O Enem digital é mais seguro?
Sim, mas ele não é imune a fraudes. Segundo Alavarse, é mais controlável a segurança por computador do que no papel, mesmo que não sejam eliminados todos os riscos.
Segundo ele, “existem questões de segurança que não dependem da mídia”, já que o Enem é um exame visado por quadrilhas que tentam fraudar vestibulares para carreiras disputadas. “Mas quando você faz no papel, você tem que distribuir a prova, expõe muito mais o processo a ataques”, completou ele.
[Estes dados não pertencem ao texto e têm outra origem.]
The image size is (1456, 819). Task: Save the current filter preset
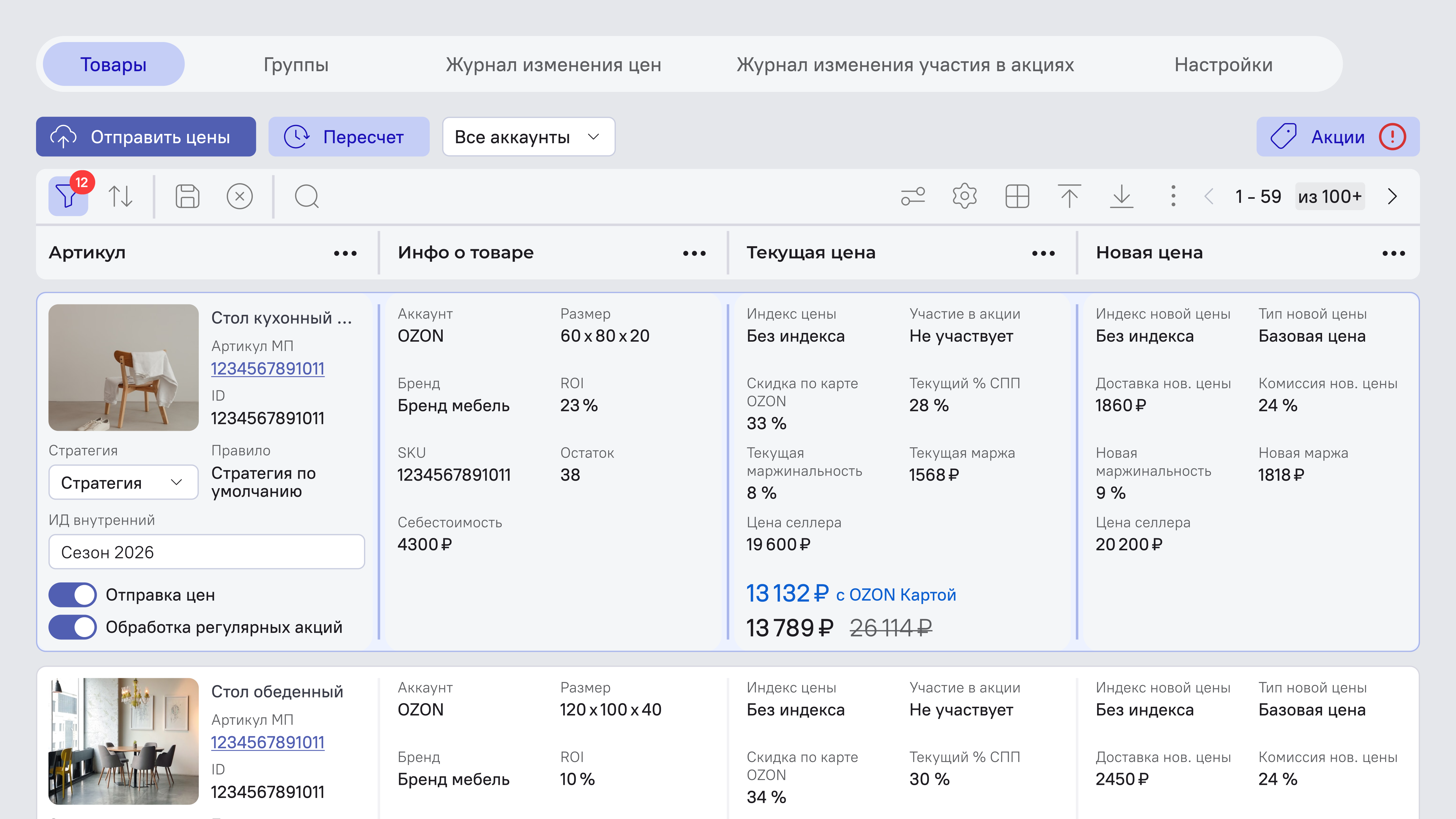click(x=188, y=197)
No exame digital do Pisa, o ranking mundial de educação feito a cada três anos, o professor da USP explica que é comum que as máquinas usadas na aplicação passem por dois passos importantes: primeiro, apaga-se o HD dos computadores; depois, a internet é cortada.
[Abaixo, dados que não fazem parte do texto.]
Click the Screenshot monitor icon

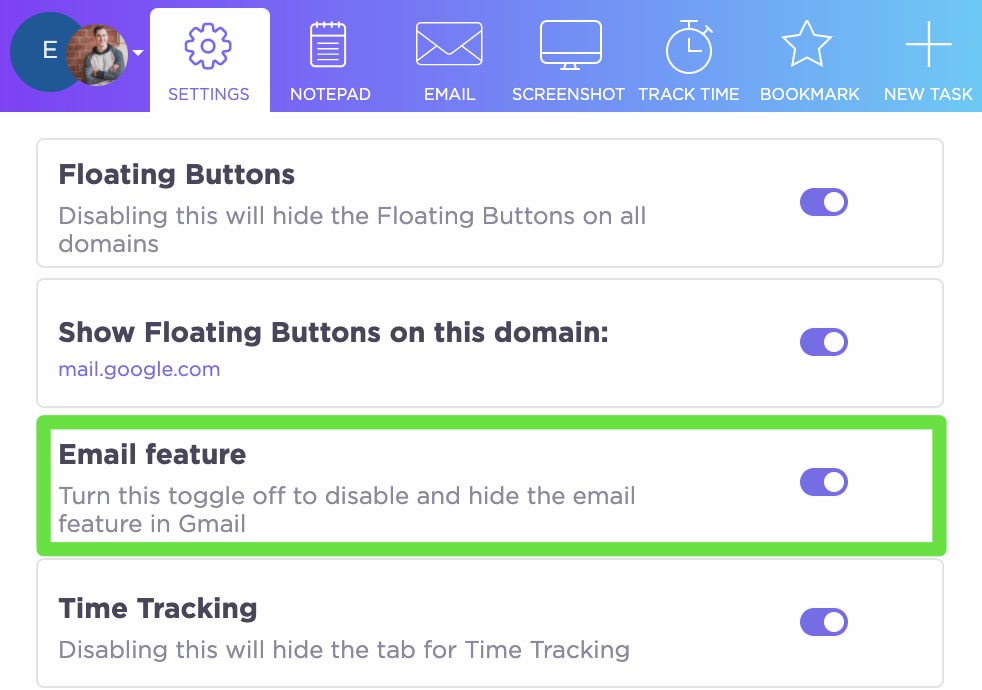[568, 44]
“Você garante que não tem nenhuma cola instalada no computador e que ninguém de fora pode acessar a máquina. Isso diminui o risco, mas não elimina completamente, porque em algum momento essa prova foi elaborada, e alguém pode ter tido acesso a ela e repassado a alguém”, diz Ocimar Alavarse (USP).
Tadeu da Ponte explica que, em alguns lugares do mundo, os candidatos inclusive são monitorados por câmeras que também captam o áudio ambiente, “para ver se ele não faz nada anômalo”. Além disso, o especialista diz que já existem algoritmos de inteligência artificial capazes de fazer esse monitoramento, para evitar que alguém precise fazê-lo. “Porque daí seria a mesma coisa que aplicar no papel”, explicou ele sobre a necessidade de contratação de fiscais.
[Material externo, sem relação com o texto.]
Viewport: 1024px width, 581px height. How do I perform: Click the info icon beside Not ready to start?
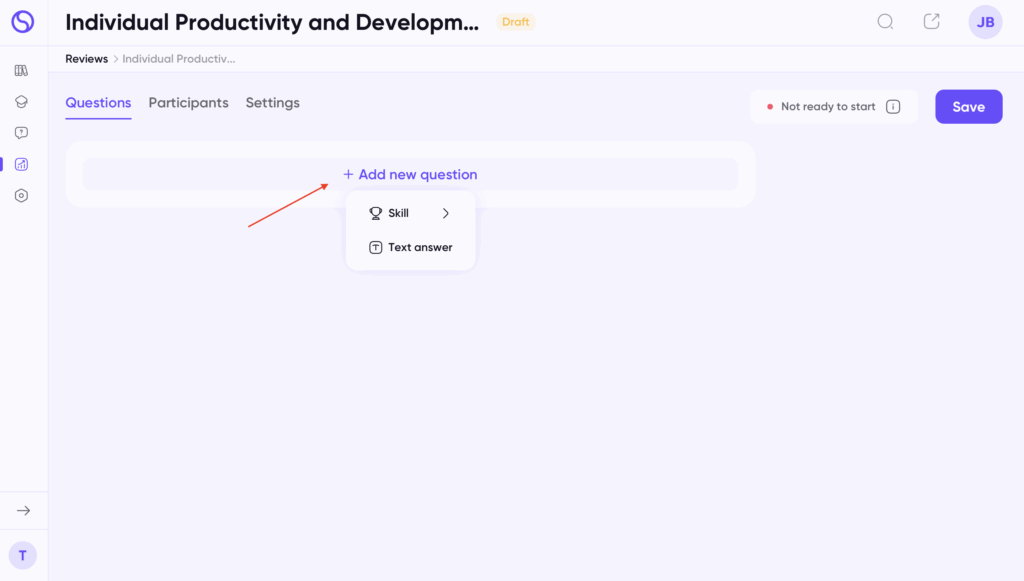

No entanto, os especialistas lembram que tentativas de fraude sempre vão ocorrer em exames que servem para disputas altamente concorridas, como vagas em vestibulares de prestígio.
O Enem digital tem metodologia melhor?
Em termos. A metodologia continua a mesma: a famosa Teoria de Resposta ao Item (TRI). Mas a prova no computador pode dar ao avaliador mais informações sobre os candidatos. “Se o aluno faz a prova de linguagens em muito tempo, e sobra pouco tempo pra ciências humanas, você não tem como controlar no papel, é impossível”, explica o especialista do Insper.
Na versão em tela, “você sabe qual foi o tempo que o aluno gastou para fazer cada uma das questões, é possível dar um tempo separado para cada área”, diz Tadeu da Ponte.
Além disso, Alavarse lembra que os enunciados podem ser feitos usando fotos coloridas — muito caras para um caderno de provas impresso — ou vídeos, áudios, imagens em movimento, entre outras ferramentas que não chegam até o papel.
O ministro da Educação, Abraham Weintraub, também ressaltou que a tela oferece novos formatos de questões que são impossíveis no papel, e disse que, depois que a transição estiver completa, “a imaginação é o limite”.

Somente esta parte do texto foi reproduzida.